Winkle v. State

By the Court.

Benning, J.

delivering the opinion.

When persons jointly indebted have severed, and the State has elected to try one of them, and he continues his case, has the other a right to demand a trial ? This is the only question.

We think he has. The words of the Statutes, taken in their plain sense, give him the'right; and there is nothing an the Statute to show that in such case as his they ought not to be taken in their plain sense. (Cobb’s Dig. 836.)

It is true, that when joint defendants “sever,” the State has the right to elect which shall be first put on trial. But this can mean no more than if the State and all of the defendants are at the same time ready for trial, and the defendants sever and there is a disagreement between the State and the defendants, as to which of the defendants shall be tried first, then the State shall have the privilege of saying which of them shall be tried first.
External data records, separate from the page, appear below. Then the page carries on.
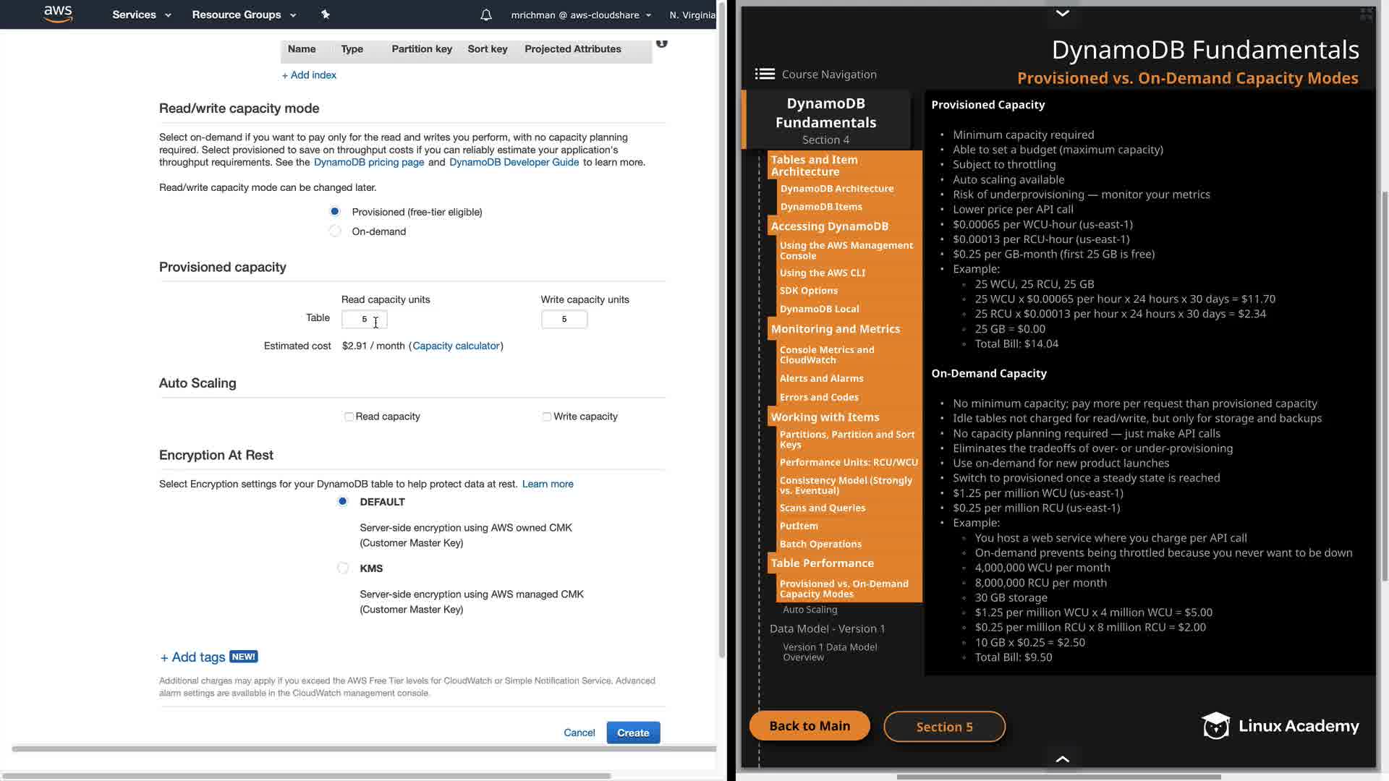Click the fullscreen icon in course panel
The image size is (1389, 781).
click(x=1366, y=14)
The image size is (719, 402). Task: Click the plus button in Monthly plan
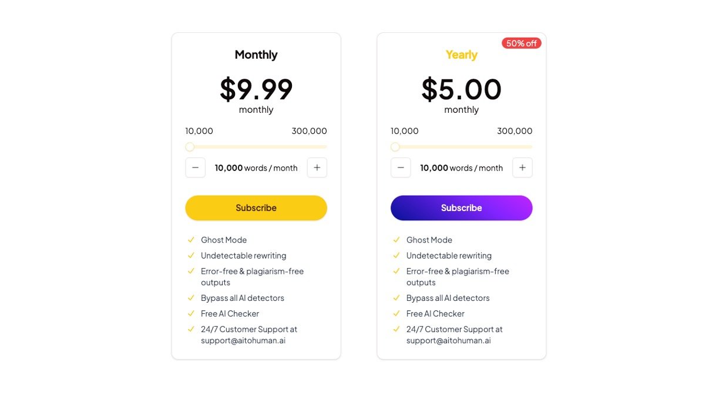[317, 168]
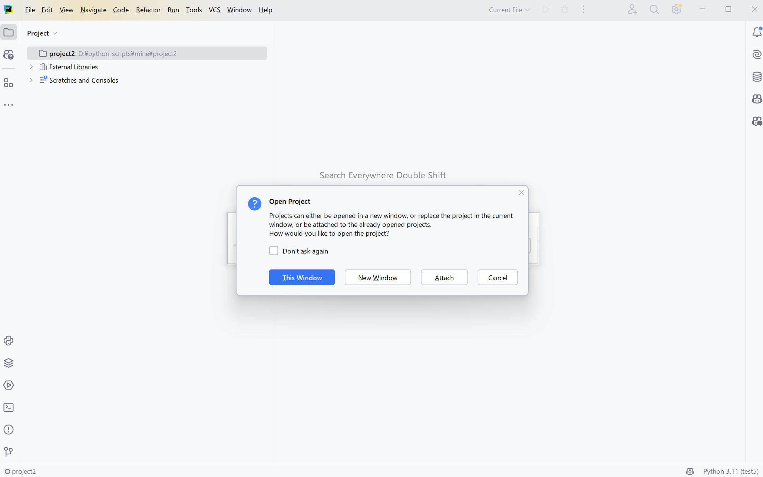Open the Python Packages layers icon
This screenshot has height=477, width=763.
[9, 363]
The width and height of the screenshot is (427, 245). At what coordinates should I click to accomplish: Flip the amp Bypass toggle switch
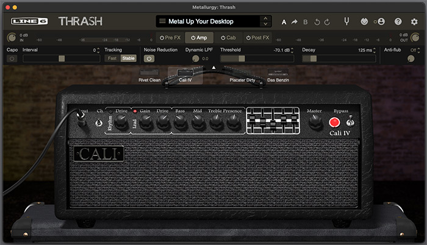pos(350,121)
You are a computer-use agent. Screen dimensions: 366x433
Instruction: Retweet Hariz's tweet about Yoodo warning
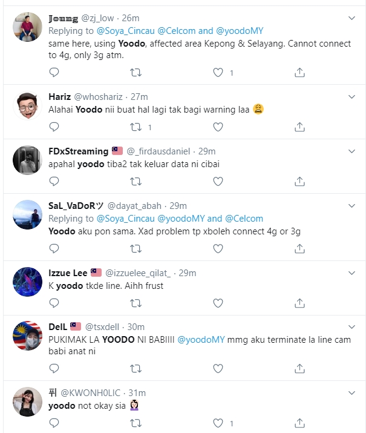point(136,127)
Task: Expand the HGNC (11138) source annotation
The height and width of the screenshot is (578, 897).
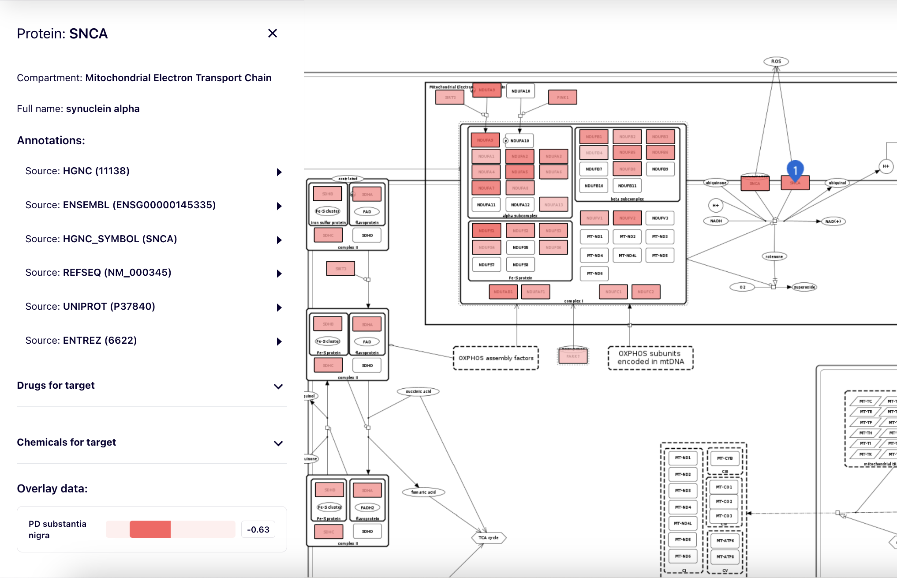Action: click(279, 172)
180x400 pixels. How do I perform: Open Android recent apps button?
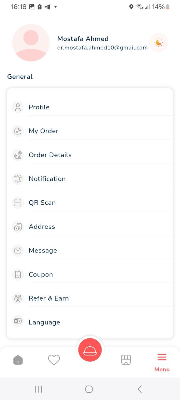tap(39, 389)
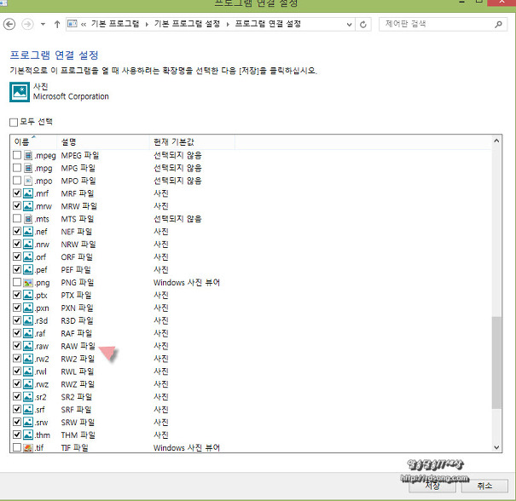Image resolution: width=516 pixels, height=501 pixels.
Task: Tick the .mpg extension checkbox
Action: (x=17, y=169)
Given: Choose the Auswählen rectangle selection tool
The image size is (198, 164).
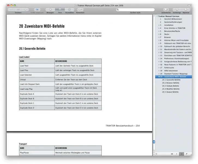Looking at the screenshot, I should (x=69, y=9).
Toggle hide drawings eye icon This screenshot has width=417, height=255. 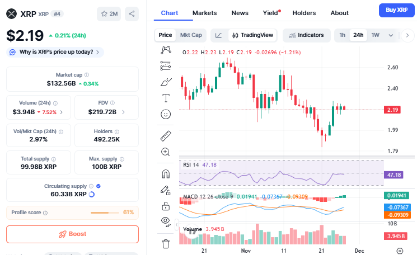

In case of severenee, some one *668. of the defendants has to be tried first; and when they are all pressing for trial at the same time, some body has to say which shall be the first, else a trial cannot take place. But this necessity exists only in cases in which the defendants, or more than one defendant, are at the same time pressing for trial.

This case was not of that sort. In this case, one of the defendants had continued the case, as to himself. There existed, therefore, no obstacle to the trial of the other defendant.

There is nothing in Studsill vs. The State adverse to this view. (7 Ga. R.)